Читаем Мемуары полностью

Весной 1922 года я получил от Поля Дежардена, преподавателя литературы в Эколь Нормаль в Севре, основателя «Союза за правду» и всеми уважаемого критика, приглашение провести летом декаду в аббатстве Понтиньи[100]. В очень любезном, написанном каллиграфическим почерком письме объяснялось, что там каждый год собираются писатели, ученые и просто интересующиеся люди из разных стран, чтобы обсудить какую-нибудь литературную или этическую проблему. В этом году остановились на теме «Чувство чести». Должны были принять участие Андре Жид, Роже Мартен дю Гар, Эдмон Жалу, Робер де Траз, Жан Шлемберже, англичане Литтон Стрейчи и Роджер Фрай. Программа и состав меня заинтересовали. Я восхищался многими из этих писателей, и мне страшно хотелось окунуться в беседы об идеях и книгах, а не о забастовках и положении на рынке. Я попросил Жанину, которая не пожелала ни сопровождать меня, ни оставаться в Ла-Соссе, пожить в Трувиле и принял приглашение Дежардена.

Цистерцианское аббатство Понтиньи находится под Оксером, вблизи Бона, в Бургундии. В купе поезда моими соседями оказалась пара, которая сразу же привлекла мое внимание. На муже, чуть старше меня, почти лысом, с прекрасными задумчивыми глазами и длинными свисающими усами, был широченный пиджак с карманами, из которых высовывалось множество остро отточенных карандашей. Жена, свежая завитая блондинка, казалась очень скромной и детски чистой. Их разговор, который я невольно слышал, заинтересовал меня. Впрочем, увидев на моем чемодане наклейку «Понтиньи», они представились: «Шарль и Зезетта Дю Бос».

Имена эти мне ни о чем не говорили, но только в силу моей неосведомленности, ибо Шарль Дю Бос уже опубликовал прекрасные исследования о Бодлере, Мериме, Прусте, которые высоко оценили их немногочисленные читатели. Он изъяснялся необычайно медленно, тщательно подбирая эпитеты. И слова его не просто были точными и правдивыми, они выражали самую суть того, о чем шла речь. Когда он рассказывал о писателях, с которыми нам предстояло встретиться, его серьезность, доскональный анализ характеров, постоянные ссылки на английских поэтов меня поразили. В нем словно слились персонаж Пруста и герой Диккенса. Я и не подозревал, что этот красноречивый собеседник станет одним из моих самых близких друзей.

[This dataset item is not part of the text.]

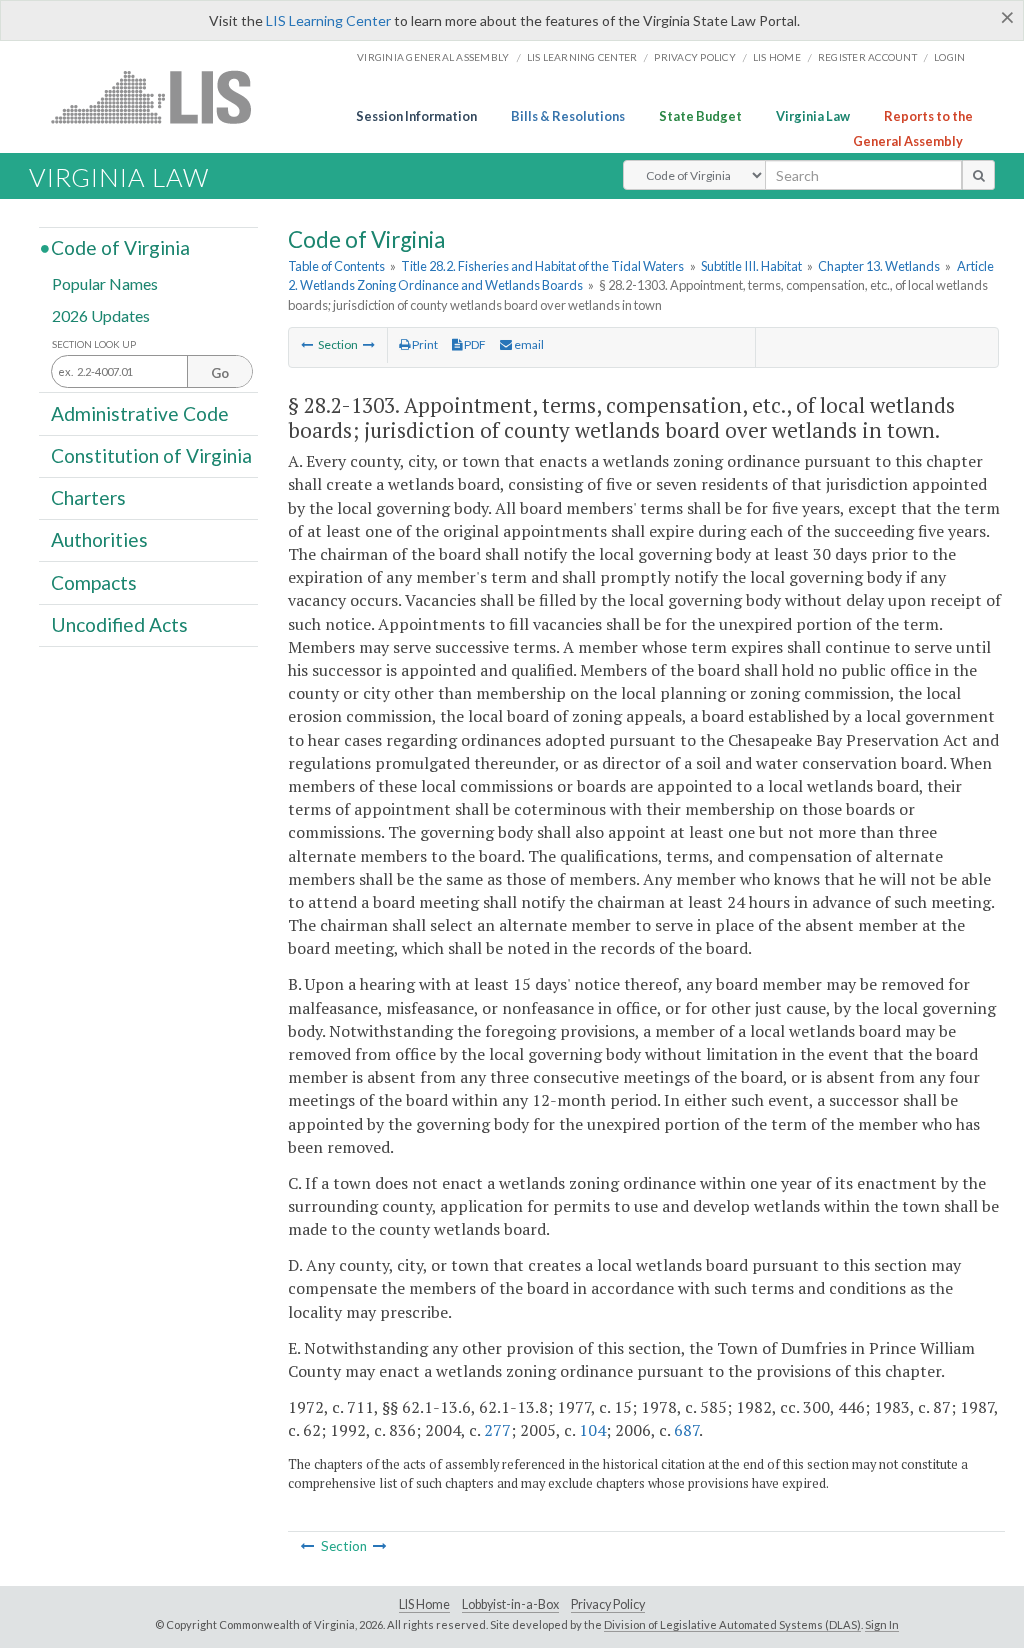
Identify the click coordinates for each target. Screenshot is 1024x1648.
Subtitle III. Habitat (751, 266)
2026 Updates (101, 314)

На перроне вокзала Понтиньи нас встречали Дежарден и Жид. Хозяин аббатства был похож на Толстого. Такая же нечесаная борода, такие же резко очерченные скулы, тот же вид гениального фавна. Церемонный, зачастую тихий, он смущал насмешливым тоном. В Жиде, наоборот, было что-то успокоительное. В накидке горца, в серой мексиканской шляпе, странно сочетавшейся с лицом самурая, он удивлял и покорял молодостью духа и живым интересом ко всем новым людям. В этом обществе, изобиловавшем талантами, я был новичком и боялся, что оробею в непривычной обстановке, но очень скоро завел друзей. Правила здесь были монастырскими. Ели все вместе под готическим сводом бывшей монастырской трапезной, мадам Поль Дежарден, невестка Гастона Париса[101], сидевшего во главе стола, рассаживала приглашенных. Меня она посадила рядом со своей дочкой Анной, черноглазой дикаркой, поражавшей умом и темпераментом. Анну окружала ватага учеников Дежардена, она пользовалась в Понтиньи заслуженным авторитетом и судила о нас не без лукавства. Мы с ней сразу же поладили.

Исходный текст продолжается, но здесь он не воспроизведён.